Martin Masse est directeur du Québécois Libre.

 
 

LA FIN PROCHAINE DU MONOPOLE
ÉTATIQUE SUR L'ÉDUCATION

 

par Martin Masse

 

          J'ai gaspillé une partie de mon enfance à me tourner les pouces sur les bancs d'école. Dans ce système d'éducation égalitariste, même si on avait déjà compris la leçon du jour, on devait attendre que les trente autres élèves aient eux aussi compris avant que l'institutrice puisse passer à autre chose. Il fallait tous avancer en même temps. Le programme pédagogique était optimalisé pour les élèves les plus lents capables de passer la note minimale; les quelques-uns qui étaient moins bons redoublaient, alors que tous les autres devaient apprendre à un rythme plus lent que ce dont ils étaient capables.

 

          On pouvait évidemment lire en dehors des classes pour apprendre autre chose plus rapidement. Mais à dix ans, on n'a pas nécessairement l'ambition d'avoir l'air plus nerd et différent du groupe qu'il le faut, surtout dans un tel contexte où ça cause du trouble à l'enseignant et au reste de la classe. De plus, on oublie facilement à quel point il était difficile à cette époque pas si lointaine d'avoir accès à de l'information, n'importe quelle information.

          En secondaire 2 par exemple – vers 1978 –, je m'intéressais à l'astronomie. J'en avais appris les notions de base dans une encyclopédie antique que nous avions à la maison. J'avais aussi lu les quelques vieux volumes de la bibliothèque scolaire dans lesquels on parlait encore de voyages sur la lune à venir et du télescope du Mont Palomar (le plus gros au monde après sa mise en service en 1948 et jusqu'en 1975) comme de la référence incontournable dans le domaine de l'observation astronomique. Cette même année pourtant, on débutait la construction du télescope spatial Hubble (qui allait être lancé après plusieurs délais douze ans plus tard). Impossible évidemment d'en savoir plus là-dessus, à moins de s'abonner à de coûteux magazines scientifiques français.

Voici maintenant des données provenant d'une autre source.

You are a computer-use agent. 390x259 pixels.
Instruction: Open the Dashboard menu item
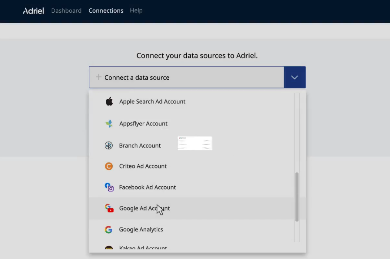(66, 10)
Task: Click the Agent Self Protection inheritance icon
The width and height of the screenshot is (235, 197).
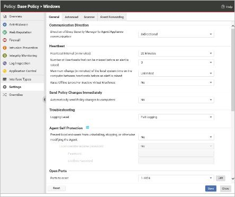Action: pyautogui.click(x=87, y=127)
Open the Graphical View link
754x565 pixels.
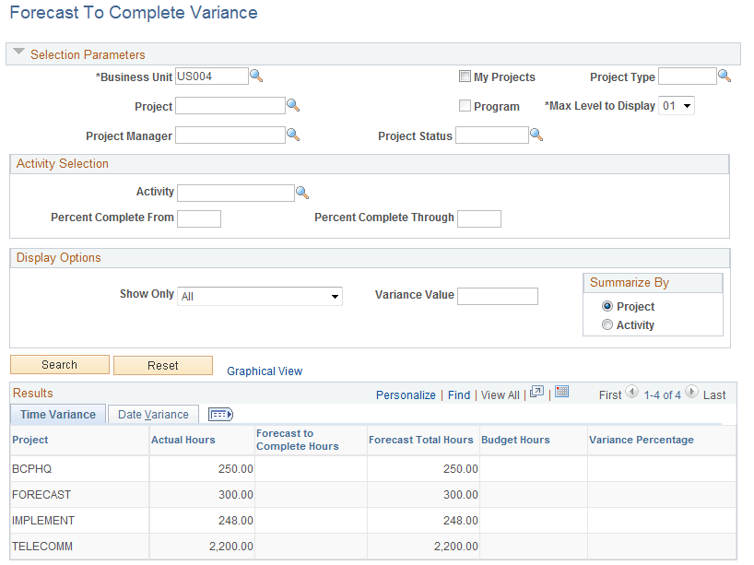265,371
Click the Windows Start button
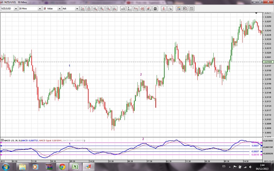 coord(6,167)
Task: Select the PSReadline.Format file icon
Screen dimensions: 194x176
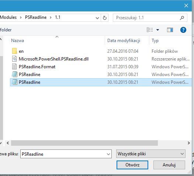Action: (x=14, y=66)
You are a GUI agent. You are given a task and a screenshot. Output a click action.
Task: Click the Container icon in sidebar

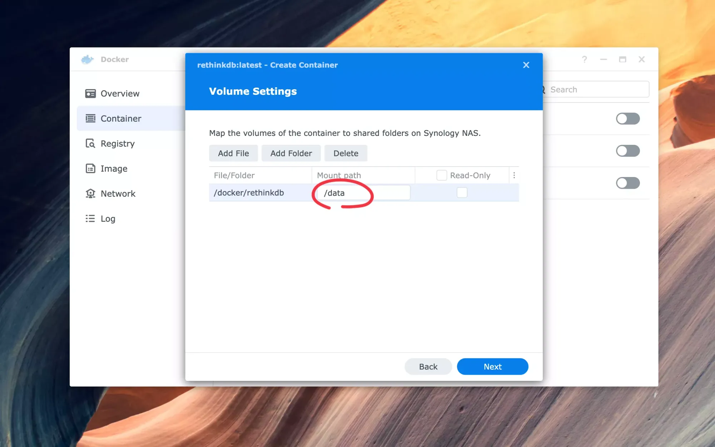90,118
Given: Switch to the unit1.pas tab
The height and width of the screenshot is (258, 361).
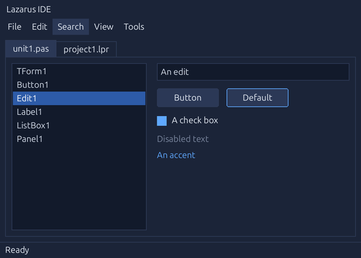Looking at the screenshot, I should click(31, 48).
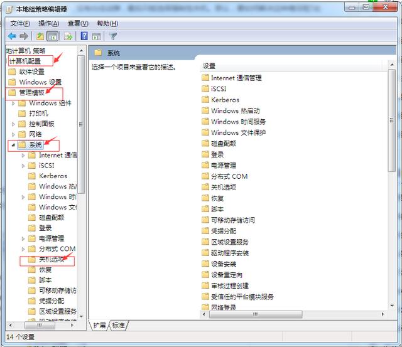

          J'ai finalement réussi à acheter dans une librairie montréalaise, lors de l'excursion de magasinage d'avant les Fêtes aux Galeries d'Anjou que nous faisions chaque année, avec mon propre argent de poche, un superbe petit livre d'introduction aux plus récents développements dans le monde de l'astronomie, qui a été ma fierté pendant quelques temps. Mais après l'avoir lu et bien compris, c'était encore à recommencer. Il en faut de la volonté à cet âge pour faire progresser ses connaissances quand on doit faire de tels efforts. Je ne peux que rêver à tout ce que j'aurais pu apprendre de plus, à un coût presque nul, si j'avais eu accès à l'Internet.
 

La disparition des barrières

          Ces barrières presque insurmontables à l'obtention d'information sont aujourd'hui à toutes fins utiles disparues. Et nous ne faisons que commencer à vivre les effets de cette révolution, en particulier en ce qui concerne le système d'éducation, de loin l'institution étatique qui a le plus d'influence sur chacun d'entre nous pendant les deux premières décennies de notre vie. Une influence de plus en plus néfaste depuis qu'elle sert ouvertement à inculquer non pas le savoir et la compréhension du monde, mais plutôt la doctrine égalitariste, socialiste, écologiste, féministe, tiers-mondiste et multiculturaliste de la secte de bien-pensants qui contrôle le ministère de l'Éducation et les facultés d'enseignement.

          Dans un monde où la transmission de l'information est contrôlée par ces élites étatiques, il est impossible de se soustraire à cette influence. Mais comme je l'évoquais récemment pour illustrer le fait que le point de vue de gauche est en voie de devenir périmé (voir « La gauche périmée - le contrôle étatique est de moins en moins possible »), Internet et les nouvelles technologies de communication sont en train de miner les fondations de ce contrôle.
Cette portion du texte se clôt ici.